“Data really powers everything that we do.”
Learning things from data or making data speak is Data Science. Now, we are ready to talk about what data science is. It’s a thing that encapsulates some programming skills, some statistical readiness, some visualization techniques, and, last but not least, a lot of business senses. The kind of business sense that I in particular care about is the ability and willingness, sometimes eagerness, to translate any business questions into questions answerable using currently or forthcoming available data within one’s reach. Data Science is the study of where information comes from, what it represents and how it can be turned into a valuable resource in the creation of business and IT strategies. Mining large amounts of structured and unstructured data to identify patterns can help an organization rein in costs, increase efficiencies, recognize new market opportunities and increase the organization’s competitive advantage.
“Data Science is the process of collecting, storing, processing, describing and modeling data.”
I will walk you through this process using CSPDM framework, which covers every step of the data science.
1. Collecting Data :
Data collection is actually the process of gathering information aka data. What you do after collecting the data is entirely up to you. It may be stored, analyzed or measured.
The data collection process can be either primary or secondary.

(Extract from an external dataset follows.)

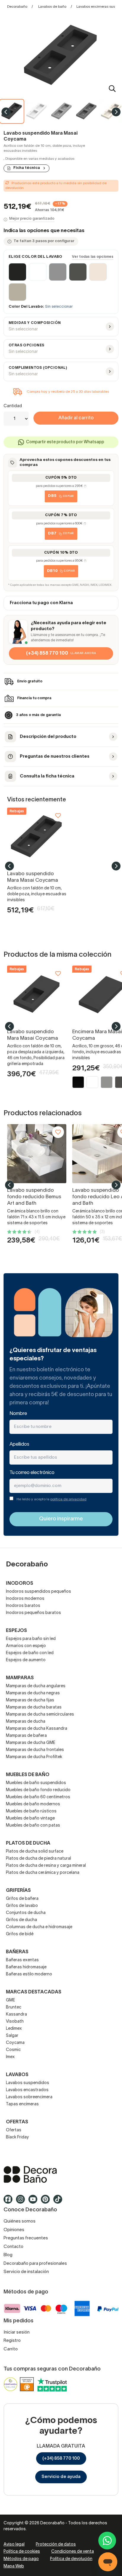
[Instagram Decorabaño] (22, 2202)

The secondary method relates to collecting data that already has been collected by someone (through Google search of public data sets, by using Application Programming Interfaces(APIs), accessing databases, spreadsheets, etc). This method is usually the first attempt to get the data you need (when you Google something).
Example 1:
Let’s assume the data scientist is working for an e-commerce company. A question the data scientist may be interested in, is Which items do customers buy?
Here the data already exists within the organization and the data scientist must have knowledge of accessing the data using programming or SQL or NOSQL..etc.
Example 2:
Let us assume the Data scientist is working for a political party. A question the data scientist may be interested in, is what is people’s opinion about the new agenda of the party?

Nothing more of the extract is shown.